COLUMBIA, SC (WIS) - Over the last year, Riverbanks Zoo has had baby fever, but there is one species zoo officials would love to see have offspring that has not had any success.
For the last three years, two of Riverbanks' three tigers, male Vitale and female Koshka, have continued to breed, but Koshka has not gotten pregnant.
“We had become concerned,” Riverbanks Zoo’s Director of Animal Health Martha Weber said. “Is it that they’re just not a good pair, or is there something that is preventing them from reproducing successfully?”
Weber says the only way to know for sure was to call their partners at the Southeast Zoo Alliance for Reproduction and Conservation, or SEZARC.
“We work with everything from stingrays and sharks to tigers and cheetahs and elephants and rhinos and everything in between,” SEZARC Director Linda Penfold said.
But their visit to Riverbanks was their first time performing a tiger ultrasound. They’ve used other observation methods to study tiger fertility in the past, but they add the ultrasound allows them a closer look.
“We were looking at the reproductive tract to make sure there were no obvious abnormalities or pathologies,” Penfold said.

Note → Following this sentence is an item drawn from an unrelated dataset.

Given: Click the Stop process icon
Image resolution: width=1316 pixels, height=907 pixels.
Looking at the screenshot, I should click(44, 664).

“We also are taking a look at what we call the pituitary function and pituitary is part of the brain and we're looking to see how that's responding because that part of the brain is critical for ovulation to occur,” said Laura Metrione, a research associate for SEZARC.
Both could hold clues to why Koshka hasn’t been able to have cubs. Riverbanks officials say tiger cubs from Koshka and Vitale would be greatly beneficial when it comes to the conservation of this endangered species.

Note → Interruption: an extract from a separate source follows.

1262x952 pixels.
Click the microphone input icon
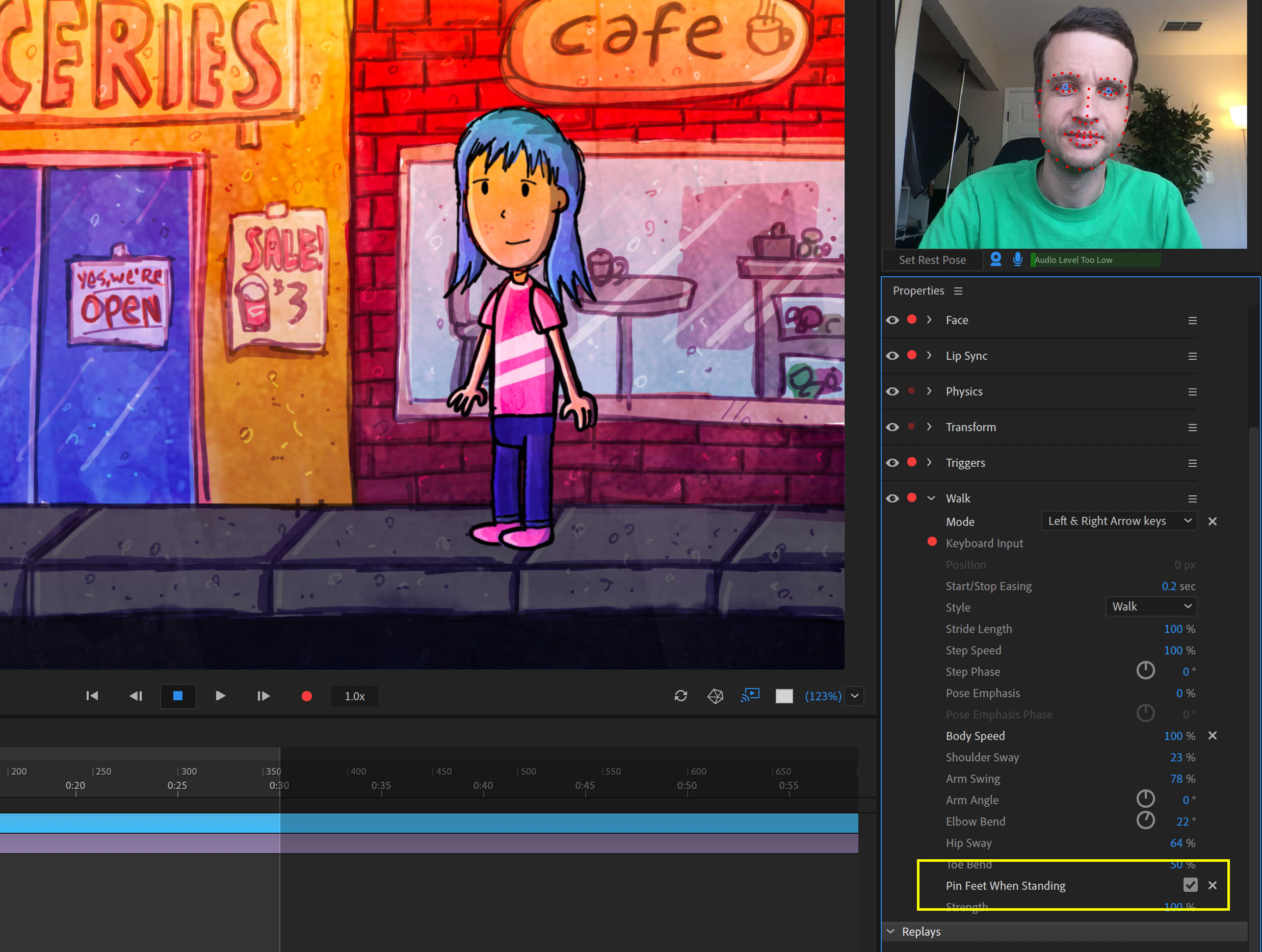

“They are both ranked very highly in the Species Survival Plan or SSP for their genetics,” Weber said. “It would be great if we could get offspring from them.”
While the planning, set-up, and preparation to get to this fertility exam and ultrasound moment took hours, within minutes of starting the ultrasound, researchers saw one of the things they hoped to find.

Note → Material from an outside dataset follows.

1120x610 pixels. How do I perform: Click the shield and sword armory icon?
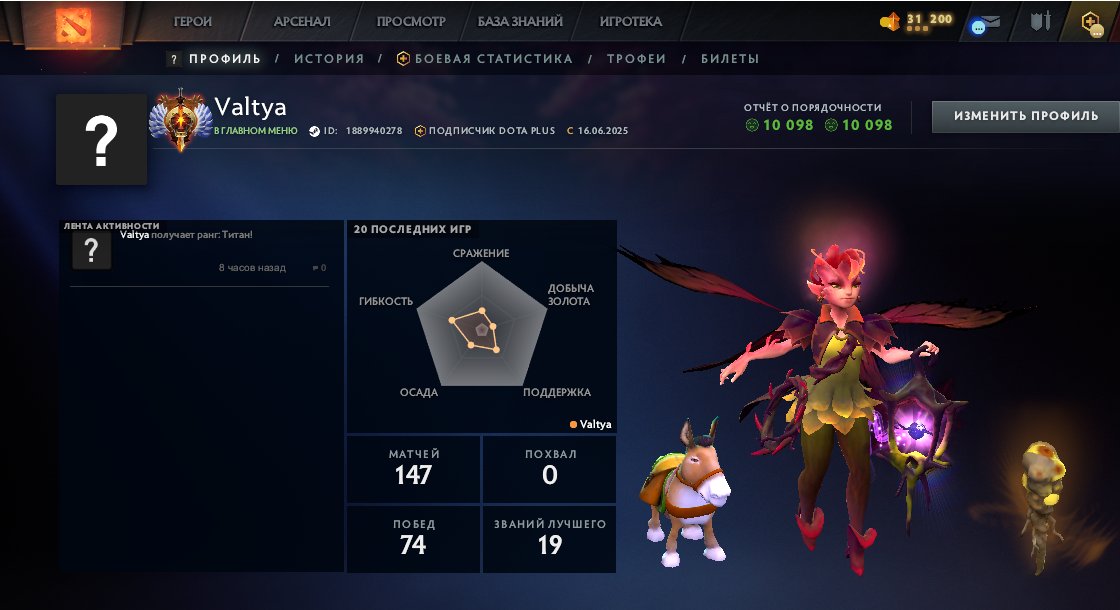point(1041,21)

“Do you see these two lines here?” said Penfold as she pointed to the ultrasound monitor. “Those are the two uterine horn's coming from the uterus.”
“You could see nice clear tissue with no evidence of any kind of masses or any edema which would be swelling or fluid in the uterus, and everything looked clean and clear and ready to go,” Mitrione said.
While researchers will continue to examine Koshka’s blood work and her results, researchers said they didn’t see an early cause for concern. Male Vitale’s exam also showed he was healthy and should be able to reproduce.
“I'm really optimistic and the specialists were also optimistic when we talked with them,” Weber said. “There's no physical reason that we can find right now that they should not be able to produce. They got us a lot of helpful pointers for how we can move forward and make sure we’re taking the best opportunities to put them together.”
Keepers say one of those pointers is to allow the Tigers more time together when Koshka is willing to breed. Keep in mind, in the wild tigers are solitary animals, so the tigers at Riverbanks Zoo have kept apart unless they show signs they want to breed.
We also asked vets why they would perform a fertility exam on a tiger when they wouldn’t be able to do one on a tiger in the wild.
“We just want to make sure they’re healthy,” Weber said. "If there is something that’s causing them to be unable to reproduce that may be related to their overall systemic health, and we want to know that because we want the animals that are here to live the healthiest lives they can.”
A tiger’s gestational period is just about three months, so if the tiger pair is successfully able to breed sooner than later it wouldn’t be long before there are tiger cubs at Riverbanks.